▸ **Work to be completed**
The records appear below. Copy each one exactly.
Data for this exercise section start
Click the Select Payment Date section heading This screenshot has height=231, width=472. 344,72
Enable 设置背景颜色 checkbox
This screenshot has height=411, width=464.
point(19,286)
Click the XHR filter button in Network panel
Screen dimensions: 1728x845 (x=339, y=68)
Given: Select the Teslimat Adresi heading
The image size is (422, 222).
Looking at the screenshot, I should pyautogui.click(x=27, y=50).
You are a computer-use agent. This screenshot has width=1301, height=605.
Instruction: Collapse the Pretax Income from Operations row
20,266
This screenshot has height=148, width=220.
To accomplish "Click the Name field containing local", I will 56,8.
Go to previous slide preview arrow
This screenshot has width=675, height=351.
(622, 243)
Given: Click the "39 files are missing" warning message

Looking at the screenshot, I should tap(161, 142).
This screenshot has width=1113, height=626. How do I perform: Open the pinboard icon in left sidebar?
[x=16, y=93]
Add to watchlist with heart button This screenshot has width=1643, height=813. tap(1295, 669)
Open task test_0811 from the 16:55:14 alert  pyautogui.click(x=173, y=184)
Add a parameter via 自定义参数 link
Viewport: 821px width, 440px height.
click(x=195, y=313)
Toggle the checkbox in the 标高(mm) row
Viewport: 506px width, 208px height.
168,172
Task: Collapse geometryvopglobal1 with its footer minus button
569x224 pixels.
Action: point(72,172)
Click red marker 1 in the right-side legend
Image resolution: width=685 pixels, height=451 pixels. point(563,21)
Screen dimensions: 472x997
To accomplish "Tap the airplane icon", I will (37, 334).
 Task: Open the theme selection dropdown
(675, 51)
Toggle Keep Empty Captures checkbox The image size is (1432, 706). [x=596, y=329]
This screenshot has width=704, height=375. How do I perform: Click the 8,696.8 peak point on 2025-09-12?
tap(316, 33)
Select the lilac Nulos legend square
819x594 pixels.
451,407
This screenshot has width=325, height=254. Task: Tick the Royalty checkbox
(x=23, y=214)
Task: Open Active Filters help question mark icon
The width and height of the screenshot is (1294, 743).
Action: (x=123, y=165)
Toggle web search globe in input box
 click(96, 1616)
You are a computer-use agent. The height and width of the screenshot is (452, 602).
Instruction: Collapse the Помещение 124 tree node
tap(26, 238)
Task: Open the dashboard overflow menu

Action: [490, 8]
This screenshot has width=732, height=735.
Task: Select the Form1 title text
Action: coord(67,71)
Data for this exercise section end
▸ **Result of the task**
Click the Select Payment Date section heading This screenshot has height=231, width=472. 344,72
Enable 设置背景颜色 checkbox
This screenshot has height=411, width=464.
point(19,286)
Click the XHR filter button in Network panel
Screen dimensions: 1728x845 (x=339, y=68)
Given: Select the Teslimat Adresi heading
The image size is (422, 222).
Looking at the screenshot, I should pyautogui.click(x=27, y=50).
You are a computer-use agent. This screenshot has width=1301, height=605.
Instruction: Collapse the Pretax Income from Operations row
20,266
This screenshot has height=148, width=220.
To accomplish "Click the Name field containing local", I will 56,8.
Go to previous slide preview arrow
This screenshot has width=675, height=351.
(622, 243)
Given: Click the "39 files are missing" warning message

Looking at the screenshot, I should tap(161, 142).
This screenshot has width=1113, height=626. How do I perform: Open the pinboard icon in left sidebar?
[x=16, y=93]
Add to watchlist with heart button This screenshot has width=1643, height=813. tap(1295, 669)
Open task test_0811 from the 16:55:14 alert  pyautogui.click(x=173, y=184)
Add a parameter via 自定义参数 link
Viewport: 821px width, 440px height.
click(x=195, y=313)
Toggle the checkbox in the 标高(mm) row
Viewport: 506px width, 208px height.
168,172
Task: Collapse geometryvopglobal1 with its footer minus button
569x224 pixels.
Action: point(72,172)
Click red marker 1 in the right-side legend
Image resolution: width=685 pixels, height=451 pixels. point(563,21)
Screen dimensions: 472x997
To accomplish "Tap the airplane icon", I will (37, 334).
 Task: Open the theme selection dropdown
(675, 51)
Toggle Keep Empty Captures checkbox The image size is (1432, 706). [x=596, y=329]
This screenshot has width=704, height=375. How do I perform: Click the 8,696.8 peak point on 2025-09-12?
tap(316, 33)
Select the lilac Nulos legend square
819x594 pixels.
451,407
This screenshot has width=325, height=254. Task: Tick the Royalty checkbox
(x=23, y=214)
Task: Open Active Filters help question mark icon
The width and height of the screenshot is (1294, 743).
Action: (x=123, y=165)
Toggle web search globe in input box
 click(96, 1616)
You are a computer-use agent. The height and width of the screenshot is (452, 602).
Instruction: Collapse the Помещение 124 tree node
tap(26, 238)
Task: Open the dashboard overflow menu

Action: [490, 8]
This screenshot has width=732, height=735.
Task: Select the Form1 title text
Action: coord(67,71)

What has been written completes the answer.